### Directions for this task
The answer must consist of every line from the entries below that contains the word "under".

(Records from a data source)

'''

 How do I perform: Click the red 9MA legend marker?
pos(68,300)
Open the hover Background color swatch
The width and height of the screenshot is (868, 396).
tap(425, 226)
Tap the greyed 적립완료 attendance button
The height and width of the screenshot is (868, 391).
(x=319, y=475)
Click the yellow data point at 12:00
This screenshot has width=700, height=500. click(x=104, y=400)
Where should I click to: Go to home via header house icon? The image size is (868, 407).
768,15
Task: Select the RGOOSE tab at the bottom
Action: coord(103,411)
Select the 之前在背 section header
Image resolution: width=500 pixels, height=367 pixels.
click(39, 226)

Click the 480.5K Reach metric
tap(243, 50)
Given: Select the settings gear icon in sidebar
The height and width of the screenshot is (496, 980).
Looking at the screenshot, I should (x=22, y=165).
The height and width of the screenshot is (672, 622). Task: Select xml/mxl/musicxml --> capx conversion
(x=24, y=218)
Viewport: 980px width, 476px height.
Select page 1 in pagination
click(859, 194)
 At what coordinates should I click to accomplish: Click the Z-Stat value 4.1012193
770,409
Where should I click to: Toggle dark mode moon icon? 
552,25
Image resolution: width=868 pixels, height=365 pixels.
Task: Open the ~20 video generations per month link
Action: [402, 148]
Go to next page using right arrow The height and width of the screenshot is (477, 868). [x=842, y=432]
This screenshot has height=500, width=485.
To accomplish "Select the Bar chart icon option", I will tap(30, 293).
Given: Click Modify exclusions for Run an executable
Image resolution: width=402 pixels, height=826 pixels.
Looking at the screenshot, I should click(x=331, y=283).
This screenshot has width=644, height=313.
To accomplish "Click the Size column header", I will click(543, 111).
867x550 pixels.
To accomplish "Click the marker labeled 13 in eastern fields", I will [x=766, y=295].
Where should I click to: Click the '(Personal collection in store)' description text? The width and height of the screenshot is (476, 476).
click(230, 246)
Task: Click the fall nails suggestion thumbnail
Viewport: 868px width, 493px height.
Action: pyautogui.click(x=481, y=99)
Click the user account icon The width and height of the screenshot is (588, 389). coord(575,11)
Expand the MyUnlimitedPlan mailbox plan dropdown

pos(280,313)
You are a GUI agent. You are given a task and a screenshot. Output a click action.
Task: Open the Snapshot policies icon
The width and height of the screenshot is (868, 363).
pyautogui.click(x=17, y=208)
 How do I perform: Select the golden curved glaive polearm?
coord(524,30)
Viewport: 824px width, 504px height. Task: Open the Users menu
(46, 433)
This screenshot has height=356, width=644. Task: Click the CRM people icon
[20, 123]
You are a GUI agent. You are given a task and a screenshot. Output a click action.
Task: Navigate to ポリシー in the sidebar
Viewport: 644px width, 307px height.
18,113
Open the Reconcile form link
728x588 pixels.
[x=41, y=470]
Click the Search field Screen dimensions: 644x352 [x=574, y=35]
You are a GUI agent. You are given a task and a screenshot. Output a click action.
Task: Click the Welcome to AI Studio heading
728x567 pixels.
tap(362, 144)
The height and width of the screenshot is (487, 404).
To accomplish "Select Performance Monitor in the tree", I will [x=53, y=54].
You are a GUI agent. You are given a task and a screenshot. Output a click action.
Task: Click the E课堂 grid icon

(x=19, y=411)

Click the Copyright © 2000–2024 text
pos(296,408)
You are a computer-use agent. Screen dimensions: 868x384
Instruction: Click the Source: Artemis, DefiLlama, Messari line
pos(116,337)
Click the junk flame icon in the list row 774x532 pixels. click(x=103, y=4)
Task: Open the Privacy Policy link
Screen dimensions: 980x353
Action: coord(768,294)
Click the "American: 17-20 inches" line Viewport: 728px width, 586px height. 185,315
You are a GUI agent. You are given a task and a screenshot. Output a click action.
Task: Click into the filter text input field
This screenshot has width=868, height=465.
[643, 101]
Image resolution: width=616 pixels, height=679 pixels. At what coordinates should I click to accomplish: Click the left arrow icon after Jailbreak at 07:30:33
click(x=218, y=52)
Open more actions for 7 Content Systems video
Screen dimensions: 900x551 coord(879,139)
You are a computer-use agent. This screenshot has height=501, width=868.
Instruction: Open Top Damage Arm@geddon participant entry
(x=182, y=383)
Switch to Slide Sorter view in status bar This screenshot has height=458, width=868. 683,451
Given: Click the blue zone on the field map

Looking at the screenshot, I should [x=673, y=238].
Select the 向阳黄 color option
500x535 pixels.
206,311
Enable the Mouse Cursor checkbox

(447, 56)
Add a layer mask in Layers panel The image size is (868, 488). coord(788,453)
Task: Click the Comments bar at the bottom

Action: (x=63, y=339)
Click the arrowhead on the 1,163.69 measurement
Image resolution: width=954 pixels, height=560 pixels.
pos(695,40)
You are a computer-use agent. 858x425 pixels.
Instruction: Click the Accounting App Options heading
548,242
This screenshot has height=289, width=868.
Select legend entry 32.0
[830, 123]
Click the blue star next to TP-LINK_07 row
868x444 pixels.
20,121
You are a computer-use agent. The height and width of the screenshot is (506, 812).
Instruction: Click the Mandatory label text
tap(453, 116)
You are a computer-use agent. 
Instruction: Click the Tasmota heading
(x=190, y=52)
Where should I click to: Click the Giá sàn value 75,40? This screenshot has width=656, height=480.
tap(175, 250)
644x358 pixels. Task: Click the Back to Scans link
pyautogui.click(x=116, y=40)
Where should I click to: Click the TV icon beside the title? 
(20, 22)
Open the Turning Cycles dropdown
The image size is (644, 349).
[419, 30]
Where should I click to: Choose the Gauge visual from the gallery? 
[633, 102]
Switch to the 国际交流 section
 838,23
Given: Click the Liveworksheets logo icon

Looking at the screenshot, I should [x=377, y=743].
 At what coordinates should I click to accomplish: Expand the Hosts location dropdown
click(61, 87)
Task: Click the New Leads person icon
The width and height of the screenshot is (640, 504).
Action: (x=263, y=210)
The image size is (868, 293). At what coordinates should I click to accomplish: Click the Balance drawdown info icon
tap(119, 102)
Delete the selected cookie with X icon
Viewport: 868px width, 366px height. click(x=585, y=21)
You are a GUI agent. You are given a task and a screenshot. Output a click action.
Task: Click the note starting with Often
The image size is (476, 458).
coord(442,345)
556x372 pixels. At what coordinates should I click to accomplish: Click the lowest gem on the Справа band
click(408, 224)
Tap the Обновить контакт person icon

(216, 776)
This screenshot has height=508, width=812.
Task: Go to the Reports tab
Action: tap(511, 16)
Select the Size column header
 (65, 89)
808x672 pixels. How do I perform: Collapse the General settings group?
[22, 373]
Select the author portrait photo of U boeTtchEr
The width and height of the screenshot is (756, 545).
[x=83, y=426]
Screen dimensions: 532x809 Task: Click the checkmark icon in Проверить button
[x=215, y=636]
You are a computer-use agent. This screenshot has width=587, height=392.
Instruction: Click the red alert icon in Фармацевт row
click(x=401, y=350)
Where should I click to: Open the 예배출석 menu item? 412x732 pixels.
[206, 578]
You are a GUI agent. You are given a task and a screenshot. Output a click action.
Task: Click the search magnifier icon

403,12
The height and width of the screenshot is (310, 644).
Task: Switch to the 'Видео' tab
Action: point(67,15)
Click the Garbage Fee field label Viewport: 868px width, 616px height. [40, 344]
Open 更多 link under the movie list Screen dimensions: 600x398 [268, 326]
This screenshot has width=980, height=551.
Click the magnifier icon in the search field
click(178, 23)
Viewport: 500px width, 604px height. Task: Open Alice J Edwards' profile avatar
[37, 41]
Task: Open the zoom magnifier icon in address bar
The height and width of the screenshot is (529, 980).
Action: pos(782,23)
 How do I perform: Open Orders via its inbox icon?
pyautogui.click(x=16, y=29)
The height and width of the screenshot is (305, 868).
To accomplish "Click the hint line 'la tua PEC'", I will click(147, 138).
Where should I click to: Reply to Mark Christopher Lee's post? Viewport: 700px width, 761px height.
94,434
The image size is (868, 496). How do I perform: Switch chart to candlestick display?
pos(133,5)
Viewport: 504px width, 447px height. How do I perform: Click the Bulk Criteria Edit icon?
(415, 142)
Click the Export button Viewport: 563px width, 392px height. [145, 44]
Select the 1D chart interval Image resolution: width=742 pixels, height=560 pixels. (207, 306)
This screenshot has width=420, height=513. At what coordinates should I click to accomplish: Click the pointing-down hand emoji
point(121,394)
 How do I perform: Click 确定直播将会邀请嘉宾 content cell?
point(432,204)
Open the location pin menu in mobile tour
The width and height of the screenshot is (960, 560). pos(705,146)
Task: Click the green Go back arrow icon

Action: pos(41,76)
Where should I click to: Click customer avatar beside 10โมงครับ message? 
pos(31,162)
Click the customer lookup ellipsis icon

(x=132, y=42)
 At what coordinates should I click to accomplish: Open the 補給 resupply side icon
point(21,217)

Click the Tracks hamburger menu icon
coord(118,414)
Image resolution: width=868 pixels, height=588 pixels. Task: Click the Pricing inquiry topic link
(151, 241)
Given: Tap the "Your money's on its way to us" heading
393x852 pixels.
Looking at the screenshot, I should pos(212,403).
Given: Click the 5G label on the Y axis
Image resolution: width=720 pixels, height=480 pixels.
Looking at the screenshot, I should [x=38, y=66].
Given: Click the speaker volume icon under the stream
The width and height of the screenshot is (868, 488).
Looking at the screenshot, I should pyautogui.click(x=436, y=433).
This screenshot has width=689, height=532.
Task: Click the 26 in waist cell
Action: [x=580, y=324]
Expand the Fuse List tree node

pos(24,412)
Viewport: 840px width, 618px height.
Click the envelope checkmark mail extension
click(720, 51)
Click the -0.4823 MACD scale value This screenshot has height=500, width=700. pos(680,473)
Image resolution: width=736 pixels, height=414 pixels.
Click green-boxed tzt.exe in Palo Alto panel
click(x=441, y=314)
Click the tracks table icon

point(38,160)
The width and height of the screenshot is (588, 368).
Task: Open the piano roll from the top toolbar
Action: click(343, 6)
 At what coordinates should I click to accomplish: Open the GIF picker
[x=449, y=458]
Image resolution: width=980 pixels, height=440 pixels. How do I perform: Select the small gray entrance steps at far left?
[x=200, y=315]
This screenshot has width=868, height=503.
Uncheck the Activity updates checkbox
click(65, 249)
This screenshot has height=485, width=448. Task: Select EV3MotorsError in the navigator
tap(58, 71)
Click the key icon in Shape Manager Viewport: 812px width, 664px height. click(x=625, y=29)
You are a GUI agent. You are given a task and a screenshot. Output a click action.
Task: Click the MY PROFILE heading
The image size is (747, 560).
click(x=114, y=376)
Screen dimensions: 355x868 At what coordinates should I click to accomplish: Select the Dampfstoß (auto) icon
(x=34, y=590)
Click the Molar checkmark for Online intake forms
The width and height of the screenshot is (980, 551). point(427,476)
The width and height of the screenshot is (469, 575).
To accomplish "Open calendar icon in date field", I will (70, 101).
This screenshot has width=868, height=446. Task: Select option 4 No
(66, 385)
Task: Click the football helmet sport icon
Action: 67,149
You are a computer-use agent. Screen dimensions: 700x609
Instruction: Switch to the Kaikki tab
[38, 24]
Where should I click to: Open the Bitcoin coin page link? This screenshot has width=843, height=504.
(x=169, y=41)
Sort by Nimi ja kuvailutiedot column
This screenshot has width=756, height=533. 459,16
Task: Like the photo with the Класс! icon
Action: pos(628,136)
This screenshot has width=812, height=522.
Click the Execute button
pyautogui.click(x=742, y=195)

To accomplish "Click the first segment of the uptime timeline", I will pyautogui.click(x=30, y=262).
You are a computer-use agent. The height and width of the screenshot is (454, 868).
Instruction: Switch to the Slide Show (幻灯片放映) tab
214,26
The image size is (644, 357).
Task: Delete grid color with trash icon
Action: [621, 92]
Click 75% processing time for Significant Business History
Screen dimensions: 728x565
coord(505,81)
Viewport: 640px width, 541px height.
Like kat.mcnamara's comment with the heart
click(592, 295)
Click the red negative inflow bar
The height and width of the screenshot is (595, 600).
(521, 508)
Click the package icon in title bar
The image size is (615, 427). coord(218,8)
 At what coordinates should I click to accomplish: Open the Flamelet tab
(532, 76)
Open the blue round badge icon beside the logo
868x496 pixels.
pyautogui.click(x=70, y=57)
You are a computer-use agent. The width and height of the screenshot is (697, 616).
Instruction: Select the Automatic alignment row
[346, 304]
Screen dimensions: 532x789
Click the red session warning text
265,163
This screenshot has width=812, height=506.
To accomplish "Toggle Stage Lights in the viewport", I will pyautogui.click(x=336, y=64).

'''

### Solution to this problem
Open 更多 link under the movie list Screen dimensions: 600x398 [268, 326]
Given: Click the speaker volume icon under the stream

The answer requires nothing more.